Media were barred from the vote, but delegates said the motions were voted down by a large majority – anywhere from 3-to-1 to 5-to-1.

In a leadership race, the current system allocates 100 points to each riding, meaning a winning candidate needs support from across the country. It's been favoured by many Tories outside of Western Canada, including Justice Minister Peter MacKay, who spoke to delegates Friday as the proposed changes were considered.

"I think the party was very clear today. They said that this is a formula that wins, this is a formula that works. It mirrors our electoral system," Mr. MacKay said Friday after the vote. "And so I'm very pleased and somewhat relieved that we have stayed with a winning formula that reaches out to all corners of the country."

One proposed change would have made membership races "one member, one vote," meaning every vote counts the same. But that would have favoured candidates from Conservative strongholds, such as Calgary, who could run up the score in one region rather than campaigning broadly.

Another proposal would be assigned up to 200 points per riding, in places where many members were signed up, but no fewer than 100 points, the current standard. It was seen as a compromise proposal, but was also voted down. And Mr. MacKay said even minor changes weren't acceptable.

"It's whittling away on a principle, essentially. And once you break the principle - it was a principle, quite frankly, that goes back to the very origins of the party. It's what Stephen Harper and I sat down and discussed among many other issues at the time of reunification of conservatives," he said.

The federal NDP chose their new leader, Thomas Mulcair, in 2012 using a "one member, one vote" system. Justin Trudeau was elected leader of the Liberal Party of Canada earlier this year in a system that weights votes by electoral ridings.

Senator Claude Carignan, a Quebec delegate and the Harper government's leader in the Senate, welcomed the rejection of the proposals. "Very, very happy. Because I think that each riding needs to be equal, and it was a part of the deal when we merged the parties [to create the present-day Conservative Party], and we have to respect that," he said.

It's not the first time the proposals have been put forward. They are seen to favour, among others, ridings in Alberta where hundreds of delegates could be signed up.

"We're a little bit tired of being defeated, but the reality is that's not going to stop us from doing the right thing. Which is instituting the one-man, one-vote system," said Micah Steinke, a delegate from Edmonton who pushed for either change along with a loosely organized group called Grassroots Canada. He spoke in favour of either change Friday.

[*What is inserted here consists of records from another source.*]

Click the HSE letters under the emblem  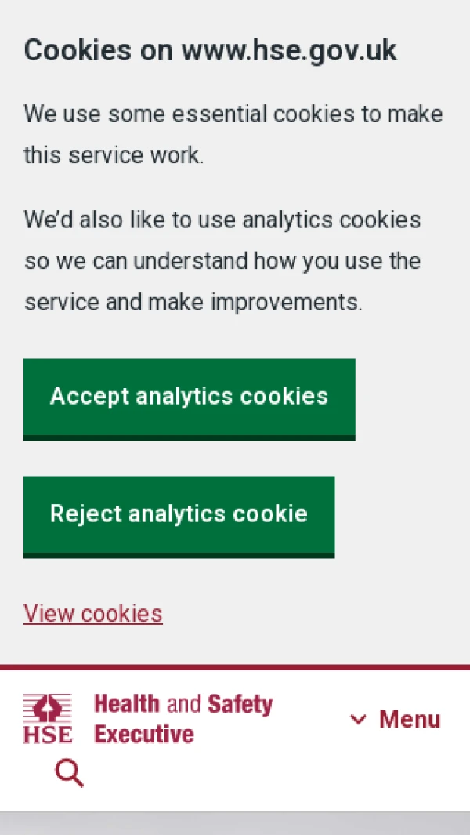(x=48, y=735)
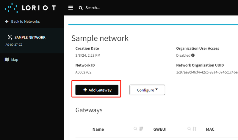Open the Map sidebar item
238x140 pixels.
pos(15,60)
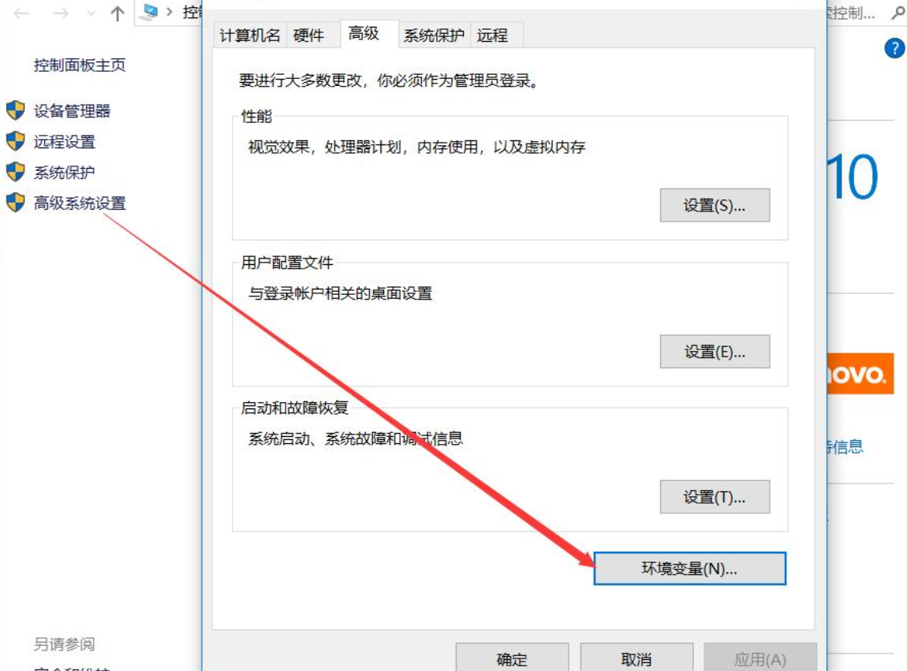Switch to the 系统保护 tab

436,35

He likened it to a federal election system that stopped voters at the door on election day once a certain number of votes had been cast. "Can you imagine how ridiculous that would be? Yet here we have a party that actually has that entrenched into our constitution. Unbelievable. It's truly unbelievable," he said. He pledged to raise the issue again at the next biennial Conservative convention.

Mr. MacKay hopes that isn't the case, noting this is the fourth Conservative convention where the issue has been discussed.

"It's time to move on and have discussions on other issues," he said. "I think there's also the frustration of people saying 'come on, you know, it's groundhog day. We've done this. Let's talk about other things.' And there's lots to talk about."

Before Friday, the second day of the convention in Calgary, Mr. MacKay – a Nova Scotia MP – had led a charge against the change, but one delegate said many of the prominent faces that called for the change hadn't waded into the fray this time around.

"This is an issue I've supported in the past. Many of the folks who've traditionally campaigned on this issue, organized on this issue, solicited votes on this issue, just decided to let it rest on this convention," said Conservative delegate Vitor Marciano, a long-time party organizer who now serves as press secretary to the leader of Alberta's opposition Wildrose Party. "There wasn't an organized campaign on the side of the change. There was obviously an organized campaign on the side of resisting the change, but that's fine. It's democracy."

The convention concludes Saturday. The Prime Minister is set to deliver the keynote speech Friday evening.